▸ **REQUIRED ACTION**
Count the lines in the entries that contain "agent". Say the number and nothing more.

Data entries
···

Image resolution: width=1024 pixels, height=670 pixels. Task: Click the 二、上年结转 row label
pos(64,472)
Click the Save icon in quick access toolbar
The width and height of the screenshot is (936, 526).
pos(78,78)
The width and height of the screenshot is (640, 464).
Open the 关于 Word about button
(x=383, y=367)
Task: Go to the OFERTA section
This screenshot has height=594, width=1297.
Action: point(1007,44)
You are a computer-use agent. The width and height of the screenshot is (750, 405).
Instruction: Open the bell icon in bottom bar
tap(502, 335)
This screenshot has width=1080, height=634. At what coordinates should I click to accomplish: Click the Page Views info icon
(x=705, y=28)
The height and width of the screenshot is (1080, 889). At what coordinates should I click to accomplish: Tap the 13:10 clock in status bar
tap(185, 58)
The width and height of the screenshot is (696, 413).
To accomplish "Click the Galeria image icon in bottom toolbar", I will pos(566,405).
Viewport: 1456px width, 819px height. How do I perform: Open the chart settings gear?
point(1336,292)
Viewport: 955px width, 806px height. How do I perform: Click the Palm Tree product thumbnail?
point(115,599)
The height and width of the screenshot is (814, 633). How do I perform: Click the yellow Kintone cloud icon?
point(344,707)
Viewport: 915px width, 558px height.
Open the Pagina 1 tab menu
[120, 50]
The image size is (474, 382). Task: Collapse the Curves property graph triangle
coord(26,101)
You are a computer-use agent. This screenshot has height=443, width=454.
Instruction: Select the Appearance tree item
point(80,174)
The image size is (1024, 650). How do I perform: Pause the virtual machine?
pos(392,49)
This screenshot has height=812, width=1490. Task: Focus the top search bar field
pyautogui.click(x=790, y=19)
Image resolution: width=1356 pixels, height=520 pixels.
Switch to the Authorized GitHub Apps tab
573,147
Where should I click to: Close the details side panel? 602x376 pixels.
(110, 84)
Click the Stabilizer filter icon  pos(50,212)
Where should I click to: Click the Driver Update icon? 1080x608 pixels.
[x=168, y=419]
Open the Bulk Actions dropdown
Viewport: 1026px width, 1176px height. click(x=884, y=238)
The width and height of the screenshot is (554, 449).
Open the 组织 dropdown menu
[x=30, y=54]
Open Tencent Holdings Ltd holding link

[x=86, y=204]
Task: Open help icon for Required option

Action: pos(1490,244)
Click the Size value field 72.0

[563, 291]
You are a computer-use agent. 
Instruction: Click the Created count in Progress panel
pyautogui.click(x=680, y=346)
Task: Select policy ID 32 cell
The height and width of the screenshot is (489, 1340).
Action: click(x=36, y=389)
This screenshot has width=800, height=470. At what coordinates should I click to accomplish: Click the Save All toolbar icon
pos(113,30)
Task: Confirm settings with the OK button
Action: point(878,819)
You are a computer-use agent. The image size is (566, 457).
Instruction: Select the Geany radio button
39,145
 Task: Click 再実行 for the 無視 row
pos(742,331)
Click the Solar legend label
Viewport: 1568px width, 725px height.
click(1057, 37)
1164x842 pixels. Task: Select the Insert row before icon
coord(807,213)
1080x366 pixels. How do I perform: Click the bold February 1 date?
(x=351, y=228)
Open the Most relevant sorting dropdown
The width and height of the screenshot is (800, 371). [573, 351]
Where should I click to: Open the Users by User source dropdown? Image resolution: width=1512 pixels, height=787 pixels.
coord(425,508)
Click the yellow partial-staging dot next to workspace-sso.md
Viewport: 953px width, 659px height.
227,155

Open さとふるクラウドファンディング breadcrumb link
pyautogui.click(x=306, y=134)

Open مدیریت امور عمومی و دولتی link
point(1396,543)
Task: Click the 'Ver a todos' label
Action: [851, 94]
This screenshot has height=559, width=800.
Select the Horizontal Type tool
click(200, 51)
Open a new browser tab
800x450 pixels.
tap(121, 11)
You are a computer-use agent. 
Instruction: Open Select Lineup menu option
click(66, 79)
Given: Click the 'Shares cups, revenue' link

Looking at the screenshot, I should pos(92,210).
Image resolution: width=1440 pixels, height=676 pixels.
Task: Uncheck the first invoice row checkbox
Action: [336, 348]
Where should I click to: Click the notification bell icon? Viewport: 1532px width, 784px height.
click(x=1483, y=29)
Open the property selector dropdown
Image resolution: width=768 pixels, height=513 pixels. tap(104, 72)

···

▸ **TASK OUTPUT**
5